Volgens de informatie op de provinciale risicokaart ligt ten zuiden van het plangebied een risicovolle inrichting. Het gaat om het bedrijf Brinkman B.V. aan de Wouterseweg. Dit bedrijf valt onder het Bevi. Om de risico's die dit bedrijf met zich meebrengt in beeld te krijgen, is in augustus 2010 een Kwantitatieve Risico Analyse uitgevoerd door Save (Save, 26 augustus 2010). Uit deze risicoanalyse blijkt dat de PR 10-6-risicocontour van deze inrichting buiten het plangebied ligt. Wel ligt een deel van het plangebied binnen het invloedsgebied voor het GR. De burgerwoningen op het bedrijventerrein die via een wijzigingsbevoegdheid omgezet kunnen worden naar bedrijventerrein, liggen buiten het invloedsgebied voor het GR. Binnen het invloedsgebied maakt het bestemmingsplan dus geen ontwikkelingen mogelijk die invloed hebben op de hoogte van het GR. Uit de kwalitatieve risicoanalyse blijkt dat het GR een factor 10 onder de oriëntatiewaarde ligt. Dit betekent dat het GR laag is. Gezien de hoogte van het GR en het feit dat het GR als gevolg van de vaststelling van dit bestemmingsplan niet toeneemt, kan een nadere onderbouwing van het GR achterwege blijven.

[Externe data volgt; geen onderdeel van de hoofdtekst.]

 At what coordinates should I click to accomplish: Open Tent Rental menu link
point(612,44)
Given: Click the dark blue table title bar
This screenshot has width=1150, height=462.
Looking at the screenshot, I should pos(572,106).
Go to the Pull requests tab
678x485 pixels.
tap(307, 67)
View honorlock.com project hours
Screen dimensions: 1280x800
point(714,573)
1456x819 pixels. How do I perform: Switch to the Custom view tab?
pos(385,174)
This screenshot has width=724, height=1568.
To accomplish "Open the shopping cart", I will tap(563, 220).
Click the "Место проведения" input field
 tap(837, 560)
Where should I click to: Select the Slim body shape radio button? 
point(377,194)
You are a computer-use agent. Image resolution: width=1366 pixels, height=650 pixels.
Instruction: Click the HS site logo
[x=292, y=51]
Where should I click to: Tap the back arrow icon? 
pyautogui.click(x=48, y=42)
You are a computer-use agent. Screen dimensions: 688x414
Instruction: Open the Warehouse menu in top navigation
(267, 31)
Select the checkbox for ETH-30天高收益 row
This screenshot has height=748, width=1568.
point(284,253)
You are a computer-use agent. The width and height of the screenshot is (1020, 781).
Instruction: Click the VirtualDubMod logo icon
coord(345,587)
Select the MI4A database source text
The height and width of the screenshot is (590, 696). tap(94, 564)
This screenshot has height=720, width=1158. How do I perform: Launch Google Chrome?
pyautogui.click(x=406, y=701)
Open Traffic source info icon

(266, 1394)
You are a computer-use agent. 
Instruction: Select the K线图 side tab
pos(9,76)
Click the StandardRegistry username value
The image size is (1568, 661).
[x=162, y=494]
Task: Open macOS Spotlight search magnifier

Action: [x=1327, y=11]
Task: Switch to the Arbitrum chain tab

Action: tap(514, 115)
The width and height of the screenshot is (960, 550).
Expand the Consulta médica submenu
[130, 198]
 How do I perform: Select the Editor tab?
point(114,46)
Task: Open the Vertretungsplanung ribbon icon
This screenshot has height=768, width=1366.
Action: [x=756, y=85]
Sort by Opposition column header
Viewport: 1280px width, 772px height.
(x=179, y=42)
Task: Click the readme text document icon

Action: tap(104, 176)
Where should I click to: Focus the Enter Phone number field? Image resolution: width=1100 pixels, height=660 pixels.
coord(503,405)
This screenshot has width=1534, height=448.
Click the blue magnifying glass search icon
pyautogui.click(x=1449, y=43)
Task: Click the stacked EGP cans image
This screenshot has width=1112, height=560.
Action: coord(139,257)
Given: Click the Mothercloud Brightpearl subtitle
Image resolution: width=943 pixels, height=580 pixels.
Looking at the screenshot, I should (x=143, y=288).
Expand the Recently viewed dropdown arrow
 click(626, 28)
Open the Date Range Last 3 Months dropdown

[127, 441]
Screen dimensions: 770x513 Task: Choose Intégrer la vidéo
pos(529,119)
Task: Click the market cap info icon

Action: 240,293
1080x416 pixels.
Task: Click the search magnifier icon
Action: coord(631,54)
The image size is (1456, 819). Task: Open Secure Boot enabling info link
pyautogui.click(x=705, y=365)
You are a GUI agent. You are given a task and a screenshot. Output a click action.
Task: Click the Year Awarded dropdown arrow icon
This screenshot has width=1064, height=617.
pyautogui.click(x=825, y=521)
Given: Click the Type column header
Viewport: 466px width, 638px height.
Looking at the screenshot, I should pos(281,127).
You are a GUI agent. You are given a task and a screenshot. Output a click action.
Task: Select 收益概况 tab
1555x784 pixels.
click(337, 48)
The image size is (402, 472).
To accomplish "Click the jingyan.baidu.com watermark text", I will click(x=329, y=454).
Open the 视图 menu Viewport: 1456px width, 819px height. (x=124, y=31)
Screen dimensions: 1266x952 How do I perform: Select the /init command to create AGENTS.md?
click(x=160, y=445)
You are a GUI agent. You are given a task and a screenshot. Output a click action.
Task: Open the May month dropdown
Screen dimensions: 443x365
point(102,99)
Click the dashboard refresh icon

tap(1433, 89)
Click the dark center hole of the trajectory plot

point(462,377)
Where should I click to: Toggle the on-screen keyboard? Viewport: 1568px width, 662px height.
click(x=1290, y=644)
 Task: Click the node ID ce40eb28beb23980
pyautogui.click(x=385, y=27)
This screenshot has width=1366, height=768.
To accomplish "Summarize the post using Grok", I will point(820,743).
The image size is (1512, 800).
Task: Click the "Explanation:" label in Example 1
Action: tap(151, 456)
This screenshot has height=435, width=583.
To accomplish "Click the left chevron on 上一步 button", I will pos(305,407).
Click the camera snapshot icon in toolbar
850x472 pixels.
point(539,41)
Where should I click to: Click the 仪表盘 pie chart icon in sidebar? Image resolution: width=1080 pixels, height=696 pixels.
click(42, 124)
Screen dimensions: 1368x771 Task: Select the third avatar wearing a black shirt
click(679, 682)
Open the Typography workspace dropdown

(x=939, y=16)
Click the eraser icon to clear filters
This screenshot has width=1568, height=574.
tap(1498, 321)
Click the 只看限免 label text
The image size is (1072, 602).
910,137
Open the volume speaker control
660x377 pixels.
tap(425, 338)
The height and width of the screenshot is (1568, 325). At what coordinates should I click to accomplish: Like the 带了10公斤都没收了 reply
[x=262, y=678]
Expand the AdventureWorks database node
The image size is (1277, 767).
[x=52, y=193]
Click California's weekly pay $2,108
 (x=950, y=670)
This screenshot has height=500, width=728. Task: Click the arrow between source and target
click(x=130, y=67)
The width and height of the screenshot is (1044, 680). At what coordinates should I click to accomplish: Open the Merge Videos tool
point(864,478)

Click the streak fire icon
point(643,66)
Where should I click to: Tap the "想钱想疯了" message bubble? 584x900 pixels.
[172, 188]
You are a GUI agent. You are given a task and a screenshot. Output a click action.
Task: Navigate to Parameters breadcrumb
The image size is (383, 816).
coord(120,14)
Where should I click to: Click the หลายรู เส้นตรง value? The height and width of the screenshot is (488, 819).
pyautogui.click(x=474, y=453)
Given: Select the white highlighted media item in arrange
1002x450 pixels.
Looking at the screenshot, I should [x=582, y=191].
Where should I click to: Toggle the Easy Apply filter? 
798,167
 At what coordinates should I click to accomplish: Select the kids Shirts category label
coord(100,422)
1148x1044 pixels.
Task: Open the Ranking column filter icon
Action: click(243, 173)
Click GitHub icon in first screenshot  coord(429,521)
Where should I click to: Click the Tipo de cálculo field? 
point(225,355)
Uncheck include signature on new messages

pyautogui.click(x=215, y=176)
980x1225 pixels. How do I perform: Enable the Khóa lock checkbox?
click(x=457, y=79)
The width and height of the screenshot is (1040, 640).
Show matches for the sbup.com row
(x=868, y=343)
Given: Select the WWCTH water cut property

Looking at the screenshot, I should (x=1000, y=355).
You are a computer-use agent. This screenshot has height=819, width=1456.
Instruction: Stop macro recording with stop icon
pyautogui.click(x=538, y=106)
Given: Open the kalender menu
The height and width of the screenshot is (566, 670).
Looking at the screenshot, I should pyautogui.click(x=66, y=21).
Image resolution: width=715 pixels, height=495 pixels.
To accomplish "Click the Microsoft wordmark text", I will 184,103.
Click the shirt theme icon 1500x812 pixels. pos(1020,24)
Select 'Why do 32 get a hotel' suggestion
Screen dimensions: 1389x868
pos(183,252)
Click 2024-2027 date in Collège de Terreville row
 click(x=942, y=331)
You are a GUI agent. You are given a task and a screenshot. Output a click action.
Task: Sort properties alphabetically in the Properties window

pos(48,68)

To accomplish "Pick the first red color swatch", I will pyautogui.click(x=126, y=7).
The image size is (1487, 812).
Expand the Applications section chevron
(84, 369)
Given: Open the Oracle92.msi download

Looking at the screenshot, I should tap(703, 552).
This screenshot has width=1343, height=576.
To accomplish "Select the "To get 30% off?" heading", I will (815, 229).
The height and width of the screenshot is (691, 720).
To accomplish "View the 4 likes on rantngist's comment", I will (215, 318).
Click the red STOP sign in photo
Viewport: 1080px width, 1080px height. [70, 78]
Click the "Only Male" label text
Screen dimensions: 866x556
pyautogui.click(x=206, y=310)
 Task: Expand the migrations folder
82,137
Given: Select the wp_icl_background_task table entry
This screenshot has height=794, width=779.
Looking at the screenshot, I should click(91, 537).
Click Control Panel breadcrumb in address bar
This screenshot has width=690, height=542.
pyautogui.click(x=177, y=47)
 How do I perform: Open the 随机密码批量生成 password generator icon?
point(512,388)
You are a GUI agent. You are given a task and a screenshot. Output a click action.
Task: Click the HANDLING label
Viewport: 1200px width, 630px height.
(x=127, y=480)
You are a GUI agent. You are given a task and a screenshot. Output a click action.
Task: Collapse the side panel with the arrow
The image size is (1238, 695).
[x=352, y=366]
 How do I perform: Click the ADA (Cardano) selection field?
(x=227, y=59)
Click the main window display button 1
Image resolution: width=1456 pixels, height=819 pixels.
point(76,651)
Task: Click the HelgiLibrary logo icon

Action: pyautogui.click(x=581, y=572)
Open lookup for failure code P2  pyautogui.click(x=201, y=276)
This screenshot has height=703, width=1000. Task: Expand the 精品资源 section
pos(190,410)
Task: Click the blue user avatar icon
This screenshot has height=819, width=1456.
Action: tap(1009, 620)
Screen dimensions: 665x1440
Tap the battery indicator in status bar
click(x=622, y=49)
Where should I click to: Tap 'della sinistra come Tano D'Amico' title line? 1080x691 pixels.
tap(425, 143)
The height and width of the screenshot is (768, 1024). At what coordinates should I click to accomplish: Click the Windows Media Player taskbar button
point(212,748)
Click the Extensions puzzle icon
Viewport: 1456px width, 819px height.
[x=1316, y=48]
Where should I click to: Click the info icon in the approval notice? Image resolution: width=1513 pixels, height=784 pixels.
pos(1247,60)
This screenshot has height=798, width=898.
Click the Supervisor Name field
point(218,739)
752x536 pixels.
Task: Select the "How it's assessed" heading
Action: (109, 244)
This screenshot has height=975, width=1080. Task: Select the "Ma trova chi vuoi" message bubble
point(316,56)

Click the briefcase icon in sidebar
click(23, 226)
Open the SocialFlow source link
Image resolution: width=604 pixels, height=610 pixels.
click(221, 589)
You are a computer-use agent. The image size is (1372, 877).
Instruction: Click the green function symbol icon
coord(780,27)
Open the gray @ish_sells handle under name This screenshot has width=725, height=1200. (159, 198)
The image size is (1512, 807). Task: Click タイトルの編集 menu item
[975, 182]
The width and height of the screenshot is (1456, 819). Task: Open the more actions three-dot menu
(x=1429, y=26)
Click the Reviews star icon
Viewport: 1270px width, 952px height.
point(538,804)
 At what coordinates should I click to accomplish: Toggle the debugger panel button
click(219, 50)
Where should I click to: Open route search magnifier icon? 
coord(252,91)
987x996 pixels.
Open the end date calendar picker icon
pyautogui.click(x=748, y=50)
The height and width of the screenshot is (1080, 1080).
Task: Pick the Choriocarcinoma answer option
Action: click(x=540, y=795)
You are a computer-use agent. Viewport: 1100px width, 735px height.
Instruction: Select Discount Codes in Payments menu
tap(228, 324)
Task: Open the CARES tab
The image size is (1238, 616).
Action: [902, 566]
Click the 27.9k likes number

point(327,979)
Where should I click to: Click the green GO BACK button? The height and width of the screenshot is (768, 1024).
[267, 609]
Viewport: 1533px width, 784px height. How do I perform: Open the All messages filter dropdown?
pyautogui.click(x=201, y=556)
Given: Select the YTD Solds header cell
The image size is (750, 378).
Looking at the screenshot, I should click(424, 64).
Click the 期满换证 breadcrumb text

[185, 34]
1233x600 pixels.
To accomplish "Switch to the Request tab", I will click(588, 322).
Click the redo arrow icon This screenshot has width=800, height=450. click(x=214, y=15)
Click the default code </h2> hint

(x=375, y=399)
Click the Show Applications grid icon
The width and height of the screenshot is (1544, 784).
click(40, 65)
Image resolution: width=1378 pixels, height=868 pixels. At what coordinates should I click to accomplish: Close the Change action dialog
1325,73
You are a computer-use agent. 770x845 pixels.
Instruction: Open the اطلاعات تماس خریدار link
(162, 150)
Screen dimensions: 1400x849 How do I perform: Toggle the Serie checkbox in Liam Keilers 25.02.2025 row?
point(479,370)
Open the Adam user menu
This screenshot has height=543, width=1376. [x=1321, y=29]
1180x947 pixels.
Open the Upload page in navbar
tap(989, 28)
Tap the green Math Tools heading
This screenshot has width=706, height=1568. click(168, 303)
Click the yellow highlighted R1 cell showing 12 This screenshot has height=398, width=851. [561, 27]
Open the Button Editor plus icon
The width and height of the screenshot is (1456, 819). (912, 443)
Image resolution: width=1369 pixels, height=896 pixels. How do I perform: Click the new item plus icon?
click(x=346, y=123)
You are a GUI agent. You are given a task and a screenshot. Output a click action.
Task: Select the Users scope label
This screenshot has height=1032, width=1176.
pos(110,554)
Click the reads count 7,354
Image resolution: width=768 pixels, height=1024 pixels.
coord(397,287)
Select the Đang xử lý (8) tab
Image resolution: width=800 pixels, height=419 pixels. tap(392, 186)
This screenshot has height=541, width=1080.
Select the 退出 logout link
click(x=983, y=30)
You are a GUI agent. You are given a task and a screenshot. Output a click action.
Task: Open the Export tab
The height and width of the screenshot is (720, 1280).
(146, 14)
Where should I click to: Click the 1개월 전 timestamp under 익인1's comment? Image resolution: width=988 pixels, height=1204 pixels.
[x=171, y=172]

Verkoop consumentenvuurwerk
In het plangebied zijn geen vuurwerkverkooppunten aanwezig en deze worden met dit bestemmingsplan ook niet toegestaan.
Vervoer van gevaarlijke stoffen
Vervoer van gevaarlijke stoffen over de weg, rails of over het water vindt niet plaats in of in de omgeving van het plangebied. Dit vormt daarom ook geen belemmering voor het vaststellen van dit bestemmingsplan.
Munitie
Binnen het plangebied is voor verschillende locaties sprake van een verhoogde kans op munitie in de bodem. Deze plaatsen zijn opgenomen op de verbeelding door middel van een gebiedsaanduiding. In de regels is een omgevingsvergunningsplicht opgenomen gericht op het beperken van veiligheidsrisico's.
Conclusie
Op basis van het voorgaande wordt geconcludeerd, dat het aspect externe veiligheid niet leidt tot beperkingen voor de uitvoering van het bestemmingsplan.